## BEGIN PROVIDED INFORMATION

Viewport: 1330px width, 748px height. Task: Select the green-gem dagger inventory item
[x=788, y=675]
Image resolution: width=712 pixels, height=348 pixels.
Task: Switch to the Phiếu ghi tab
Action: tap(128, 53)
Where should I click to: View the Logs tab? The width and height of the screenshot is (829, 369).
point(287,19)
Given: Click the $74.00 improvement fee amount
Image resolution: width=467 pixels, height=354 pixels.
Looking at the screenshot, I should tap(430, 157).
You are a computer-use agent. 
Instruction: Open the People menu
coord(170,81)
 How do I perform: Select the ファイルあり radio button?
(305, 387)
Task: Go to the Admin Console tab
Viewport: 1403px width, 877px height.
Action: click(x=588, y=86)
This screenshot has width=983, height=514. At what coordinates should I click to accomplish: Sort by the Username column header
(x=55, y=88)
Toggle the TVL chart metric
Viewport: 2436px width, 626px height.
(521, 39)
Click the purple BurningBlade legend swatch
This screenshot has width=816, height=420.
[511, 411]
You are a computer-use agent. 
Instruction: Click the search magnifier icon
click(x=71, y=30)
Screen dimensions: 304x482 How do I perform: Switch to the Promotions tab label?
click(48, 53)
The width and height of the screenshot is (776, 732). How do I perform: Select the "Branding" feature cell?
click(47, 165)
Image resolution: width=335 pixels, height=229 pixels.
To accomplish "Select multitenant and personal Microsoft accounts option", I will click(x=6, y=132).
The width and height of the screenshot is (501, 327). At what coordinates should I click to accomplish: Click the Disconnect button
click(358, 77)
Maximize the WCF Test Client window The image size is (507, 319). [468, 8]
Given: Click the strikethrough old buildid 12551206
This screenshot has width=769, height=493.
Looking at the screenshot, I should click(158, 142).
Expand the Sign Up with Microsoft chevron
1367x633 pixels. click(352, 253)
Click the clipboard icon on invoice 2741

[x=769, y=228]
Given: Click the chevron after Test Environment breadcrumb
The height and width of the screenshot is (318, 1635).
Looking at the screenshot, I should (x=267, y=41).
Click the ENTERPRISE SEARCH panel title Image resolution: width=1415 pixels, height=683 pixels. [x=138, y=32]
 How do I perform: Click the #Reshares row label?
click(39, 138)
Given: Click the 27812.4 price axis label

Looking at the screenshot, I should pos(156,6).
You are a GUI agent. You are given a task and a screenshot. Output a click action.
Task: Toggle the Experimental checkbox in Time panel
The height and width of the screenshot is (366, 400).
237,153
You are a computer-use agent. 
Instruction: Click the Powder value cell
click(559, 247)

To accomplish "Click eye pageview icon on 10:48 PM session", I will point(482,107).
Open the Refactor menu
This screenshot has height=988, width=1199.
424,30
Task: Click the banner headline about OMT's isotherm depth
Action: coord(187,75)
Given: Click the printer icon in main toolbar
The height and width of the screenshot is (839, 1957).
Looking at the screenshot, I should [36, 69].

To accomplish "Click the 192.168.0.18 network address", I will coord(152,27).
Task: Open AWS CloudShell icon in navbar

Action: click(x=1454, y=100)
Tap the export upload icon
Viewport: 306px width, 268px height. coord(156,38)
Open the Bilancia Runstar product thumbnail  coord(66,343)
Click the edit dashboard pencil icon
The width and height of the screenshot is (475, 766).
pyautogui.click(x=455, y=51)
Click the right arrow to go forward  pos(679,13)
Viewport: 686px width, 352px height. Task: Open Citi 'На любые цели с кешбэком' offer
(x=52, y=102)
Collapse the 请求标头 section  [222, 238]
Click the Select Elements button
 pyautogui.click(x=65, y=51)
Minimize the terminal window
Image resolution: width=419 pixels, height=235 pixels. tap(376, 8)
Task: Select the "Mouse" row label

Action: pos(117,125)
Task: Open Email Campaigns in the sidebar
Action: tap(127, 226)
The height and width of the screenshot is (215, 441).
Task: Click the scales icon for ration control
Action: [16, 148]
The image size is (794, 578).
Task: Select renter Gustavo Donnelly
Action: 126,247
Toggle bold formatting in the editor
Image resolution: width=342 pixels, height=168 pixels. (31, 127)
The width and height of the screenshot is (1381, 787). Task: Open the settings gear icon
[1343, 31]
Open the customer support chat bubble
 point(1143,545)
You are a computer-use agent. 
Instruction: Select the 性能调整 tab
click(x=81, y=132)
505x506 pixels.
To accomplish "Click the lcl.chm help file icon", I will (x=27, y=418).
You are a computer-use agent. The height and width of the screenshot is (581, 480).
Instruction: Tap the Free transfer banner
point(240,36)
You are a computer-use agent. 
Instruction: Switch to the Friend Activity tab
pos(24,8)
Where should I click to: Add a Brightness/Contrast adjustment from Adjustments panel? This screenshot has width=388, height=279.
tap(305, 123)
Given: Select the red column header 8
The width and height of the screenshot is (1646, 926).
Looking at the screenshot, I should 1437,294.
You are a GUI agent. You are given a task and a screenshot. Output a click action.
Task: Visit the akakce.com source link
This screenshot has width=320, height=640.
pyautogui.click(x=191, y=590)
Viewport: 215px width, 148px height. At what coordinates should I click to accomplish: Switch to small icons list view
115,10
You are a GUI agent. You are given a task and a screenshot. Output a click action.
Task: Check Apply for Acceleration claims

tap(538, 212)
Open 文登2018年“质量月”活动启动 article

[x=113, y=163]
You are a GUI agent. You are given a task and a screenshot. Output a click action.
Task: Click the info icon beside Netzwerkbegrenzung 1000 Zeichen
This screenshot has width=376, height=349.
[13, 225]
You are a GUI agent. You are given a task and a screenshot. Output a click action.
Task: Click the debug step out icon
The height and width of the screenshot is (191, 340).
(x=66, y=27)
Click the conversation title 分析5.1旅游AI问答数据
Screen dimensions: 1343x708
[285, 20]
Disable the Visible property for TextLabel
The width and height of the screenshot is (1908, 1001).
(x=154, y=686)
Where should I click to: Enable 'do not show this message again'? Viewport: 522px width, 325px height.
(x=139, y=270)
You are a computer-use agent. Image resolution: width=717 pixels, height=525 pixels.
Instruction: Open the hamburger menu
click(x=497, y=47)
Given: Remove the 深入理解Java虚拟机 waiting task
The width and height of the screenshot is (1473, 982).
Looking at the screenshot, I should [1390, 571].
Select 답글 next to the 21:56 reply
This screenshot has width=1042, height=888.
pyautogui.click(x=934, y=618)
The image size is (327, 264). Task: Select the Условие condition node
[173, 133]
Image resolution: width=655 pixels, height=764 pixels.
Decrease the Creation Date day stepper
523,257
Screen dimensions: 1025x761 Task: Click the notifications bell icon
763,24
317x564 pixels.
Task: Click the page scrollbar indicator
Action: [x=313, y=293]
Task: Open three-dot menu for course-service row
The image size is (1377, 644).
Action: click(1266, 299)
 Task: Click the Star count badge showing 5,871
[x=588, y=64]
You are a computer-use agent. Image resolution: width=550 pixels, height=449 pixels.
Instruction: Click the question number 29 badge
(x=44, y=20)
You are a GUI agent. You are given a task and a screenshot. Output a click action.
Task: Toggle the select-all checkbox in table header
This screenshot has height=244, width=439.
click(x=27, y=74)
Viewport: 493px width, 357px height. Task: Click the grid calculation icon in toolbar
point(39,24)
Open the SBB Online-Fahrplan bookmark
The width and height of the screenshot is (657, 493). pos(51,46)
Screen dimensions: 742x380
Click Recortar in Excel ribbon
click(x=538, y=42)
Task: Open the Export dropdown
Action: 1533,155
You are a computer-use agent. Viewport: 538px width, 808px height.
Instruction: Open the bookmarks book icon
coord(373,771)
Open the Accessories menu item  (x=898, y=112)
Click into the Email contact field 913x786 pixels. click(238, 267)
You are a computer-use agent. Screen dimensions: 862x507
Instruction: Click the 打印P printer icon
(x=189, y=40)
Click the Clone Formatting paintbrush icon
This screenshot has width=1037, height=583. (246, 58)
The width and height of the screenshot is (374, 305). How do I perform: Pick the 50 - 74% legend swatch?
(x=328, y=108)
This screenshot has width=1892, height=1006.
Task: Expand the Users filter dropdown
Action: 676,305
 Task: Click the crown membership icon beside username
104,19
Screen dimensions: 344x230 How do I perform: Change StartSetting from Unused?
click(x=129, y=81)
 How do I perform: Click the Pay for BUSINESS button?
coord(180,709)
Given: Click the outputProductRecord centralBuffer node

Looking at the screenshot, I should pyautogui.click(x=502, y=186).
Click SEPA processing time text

## END PROVIDED INFORMATION

### EXERCISE AIM
Copy the data word for word, starting at the line that contains "The width and height of the screenshot is (374, 305)." and continuing through the end of the data.

### FULL OUTPUT
The width and height of the screenshot is (374, 305). How do I perform: Pick the 50 - 74% legend swatch?
(x=328, y=108)
This screenshot has width=1892, height=1006.
Task: Expand the Users filter dropdown
Action: 676,305
 Task: Click the crown membership icon beside username
104,19
Screen dimensions: 344x230 How do I perform: Change StartSetting from Unused?
click(x=129, y=81)
 How do I perform: Click the Pay for BUSINESS button?
coord(180,709)
Given: Click the outputProductRecord centralBuffer node

Looking at the screenshot, I should pyautogui.click(x=502, y=186).
Click SEPA processing time text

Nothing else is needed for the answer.